:: Source passage

We used our PatientConnectTM segmentation tool to explore how Canadians’ social values are shaping their behaviour in response to the COVID-19 pandemic.
One message won’t fit all. Canadians vary significantly in their social values, and values have a profound effect on how people think about their health care choices.
The group most likely to report getting flu vaccines are the Responsible Proactives; 59% in this segment get an annual flu shot. These Canadians feel a strong sense of responsibility for their own health, and they take many actions to stay healthy, including watching their diet and exercise, and attending recommended maintenance appointments with dentists and family doctors. They trust and respect their physicians, but they’re also likely to ask questions and believe that healthcare works best when doctors and patients work as partners. For these Canadians, a flu shot is one part of a year-round program of self-motivated maintenance and prevention.
Our analysis finds another group that’s more likely than the Canadian average to be vaccinated – but with very different motivations. The Doctors’ Disciples, 52% of whom report getting flu shots, are powerfully deferential to their doctors. They make relatively few efforts to promote their own health, mainly just hoping for the best. Their above-average tendency to seek out flu shots is driven, not by a sense of personal control and efficacy, but rather by a commitment to following doctors’ instructions and the respect they have for people in authority positions.

::::
:: Recorded information

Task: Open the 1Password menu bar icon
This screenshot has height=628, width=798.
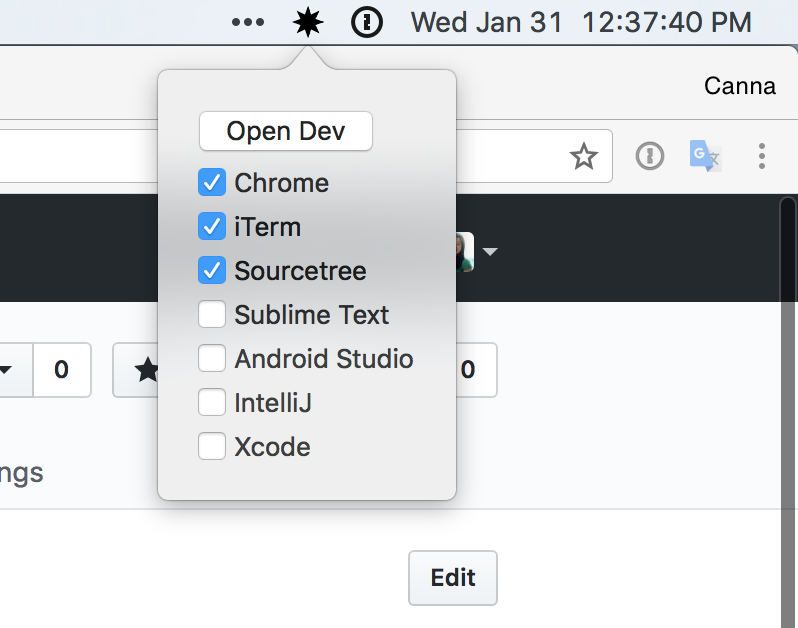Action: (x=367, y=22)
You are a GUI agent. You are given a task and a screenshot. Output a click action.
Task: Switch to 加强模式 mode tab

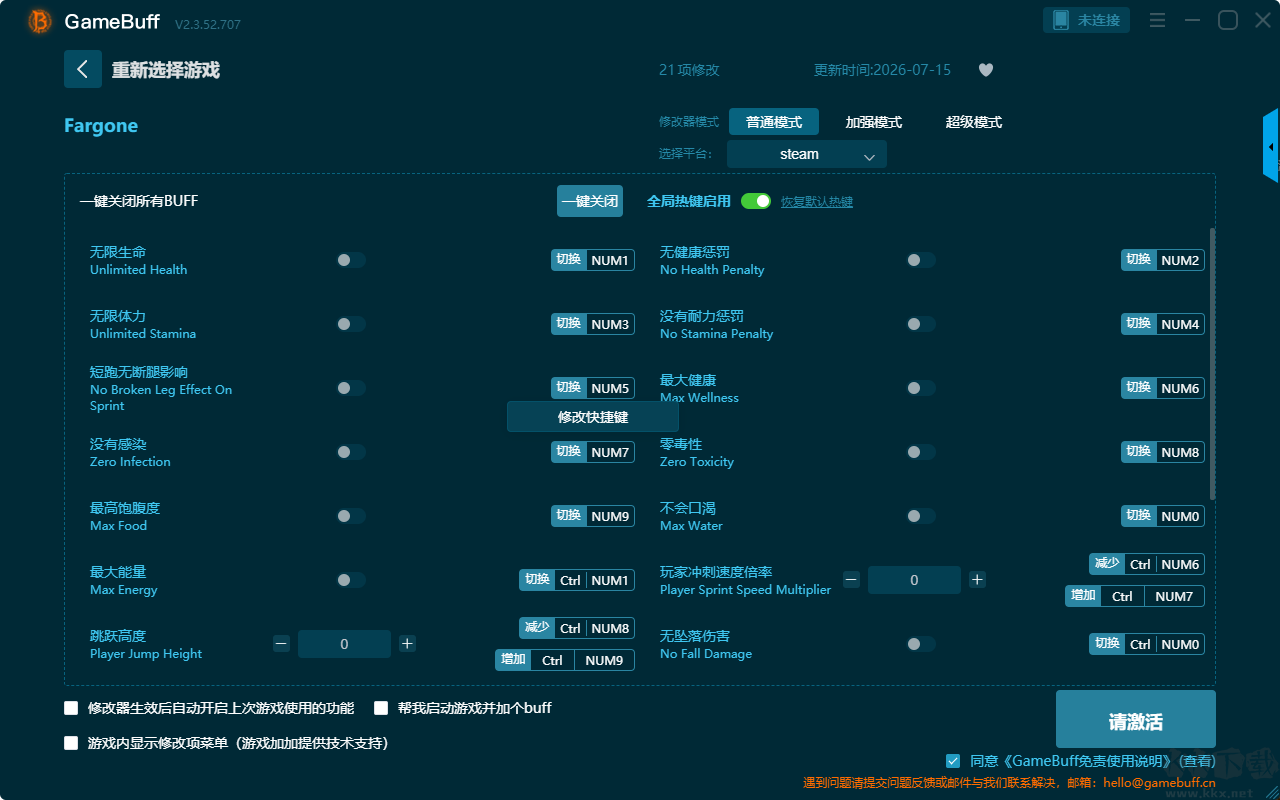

::::
:: Recorded information

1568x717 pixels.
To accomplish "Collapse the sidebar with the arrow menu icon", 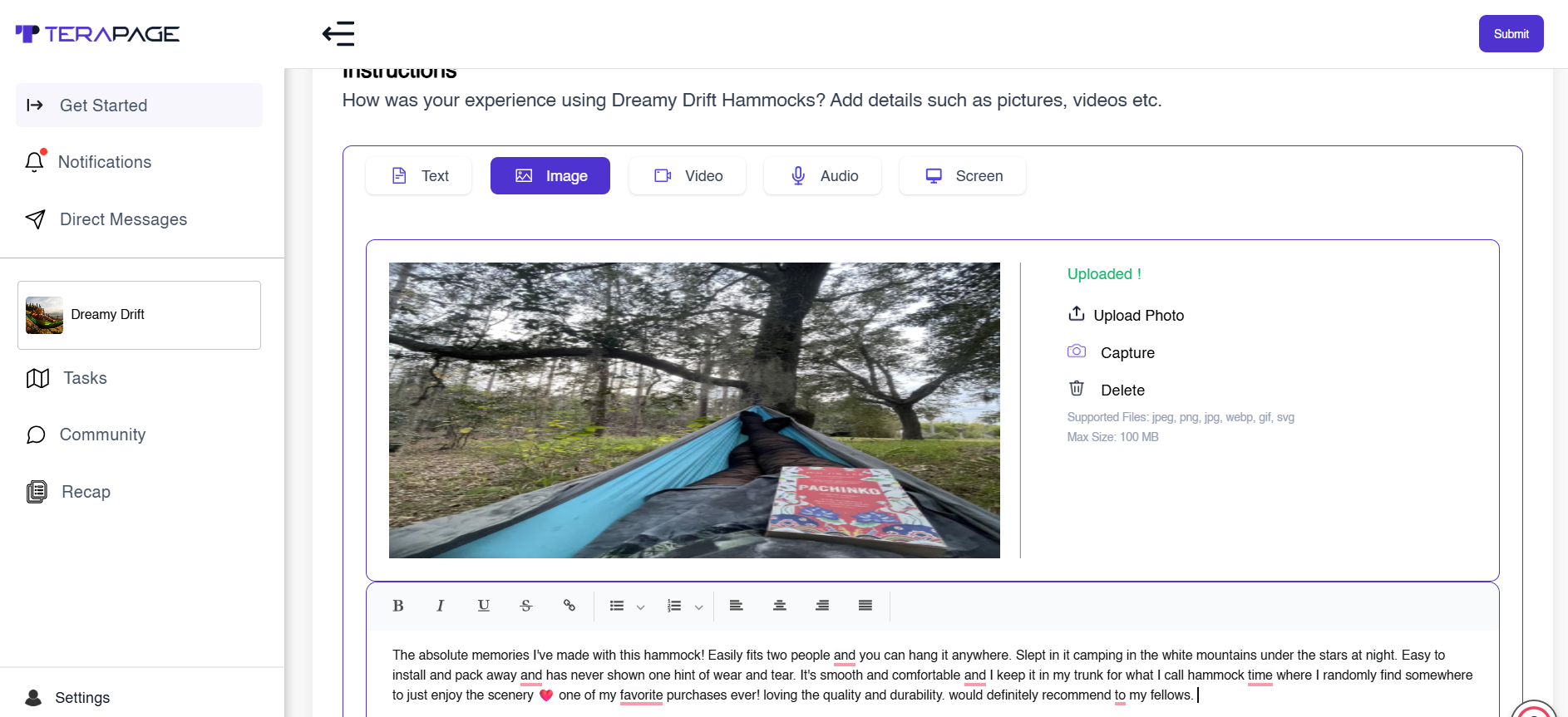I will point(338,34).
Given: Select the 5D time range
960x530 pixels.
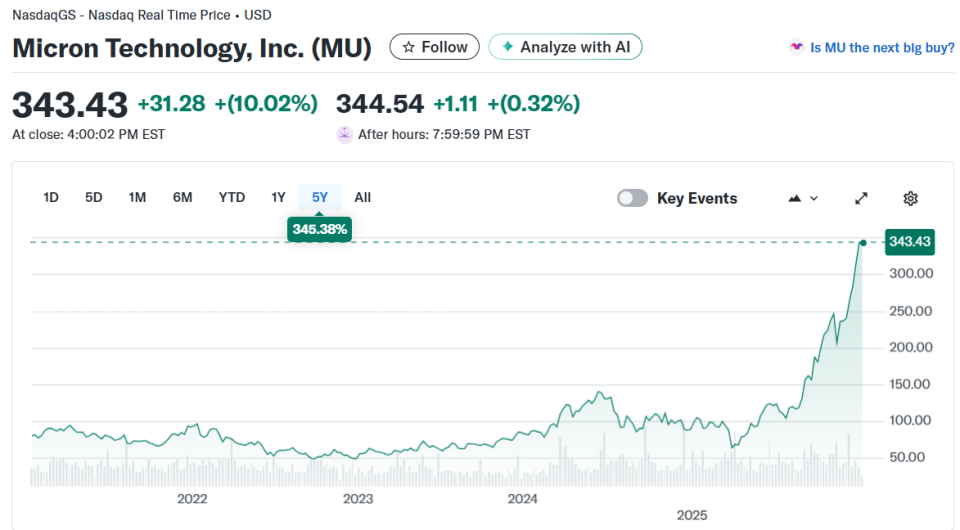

::::
:: Recorded information

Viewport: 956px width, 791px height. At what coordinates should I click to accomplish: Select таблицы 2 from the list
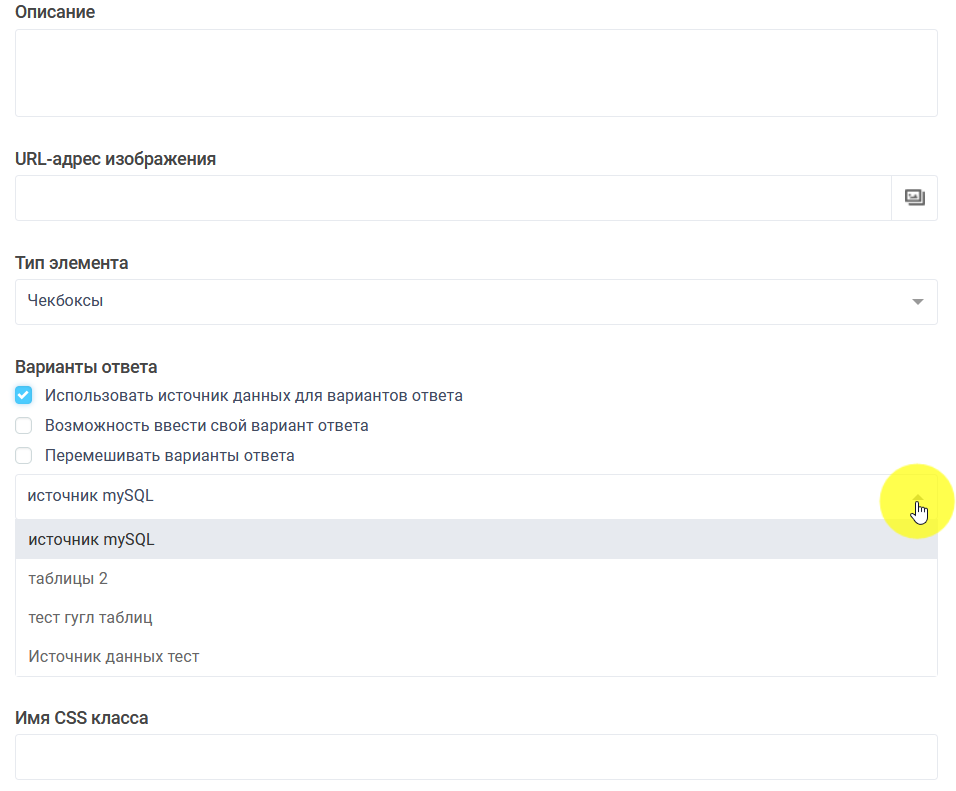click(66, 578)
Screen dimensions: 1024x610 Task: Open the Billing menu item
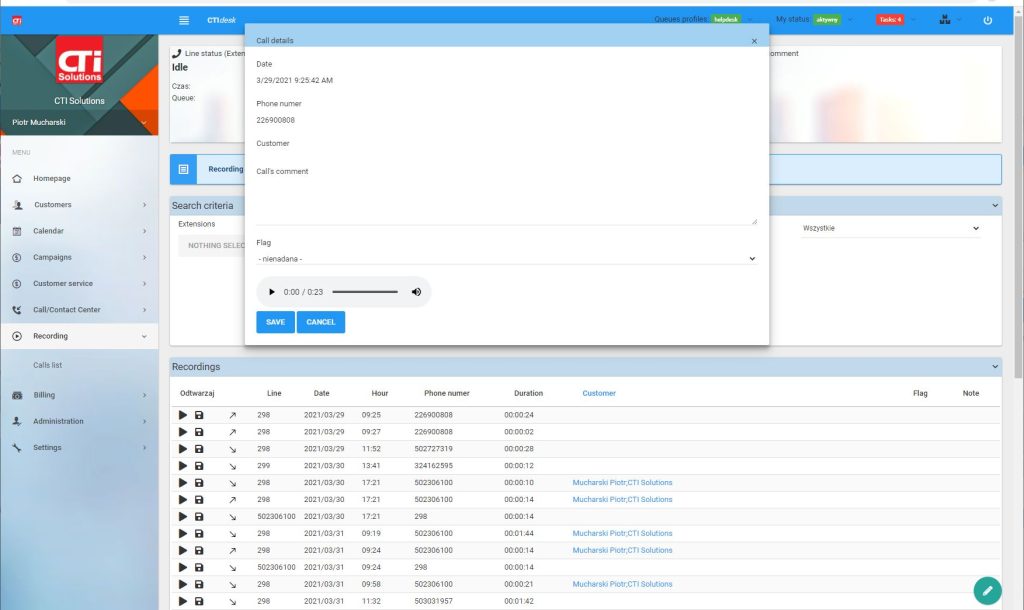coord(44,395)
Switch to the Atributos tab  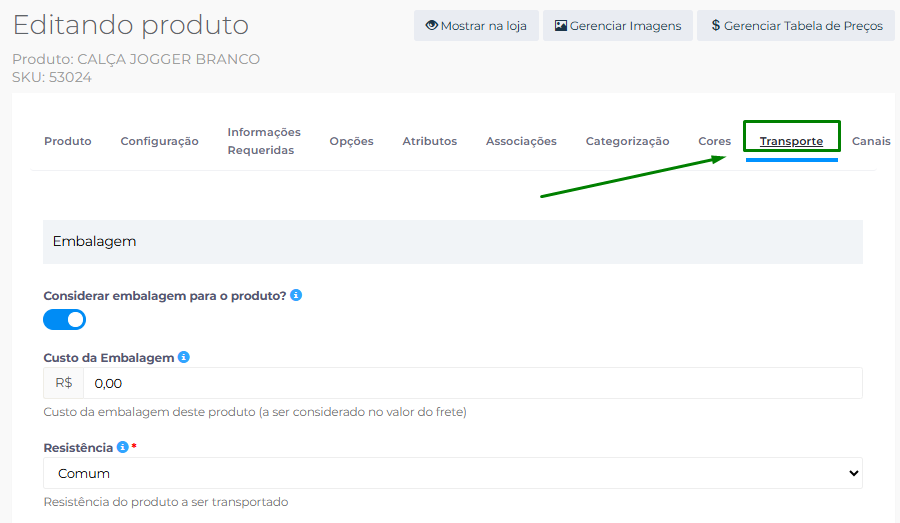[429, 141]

::::

## Exercises
A. Answer these about the social values passage:
(i) What segmentation tool was used?
(ii) What percentage of the Responsible Proactives get an annual flu shot?
(iii) What percentage of the Doctors' Disciples report getting flu shots?
B. Please return the social values passage from "We used our" up to and including "health care choices.", copied exactly.
The records have no connection to the social values passage.

## Solutions to the tasks
A.
(i) PatientConnectTM
(ii) 59%
(iii) 52%

B.
We used our PatientConnectTM segmentation tool to explore how Canadians’ social values are shaping their behaviour in response to the COVID-19 pandemic.
One message won’t fit all. Canadians vary significantly in their social values, and values have a profound effect on how people think about their health care choices.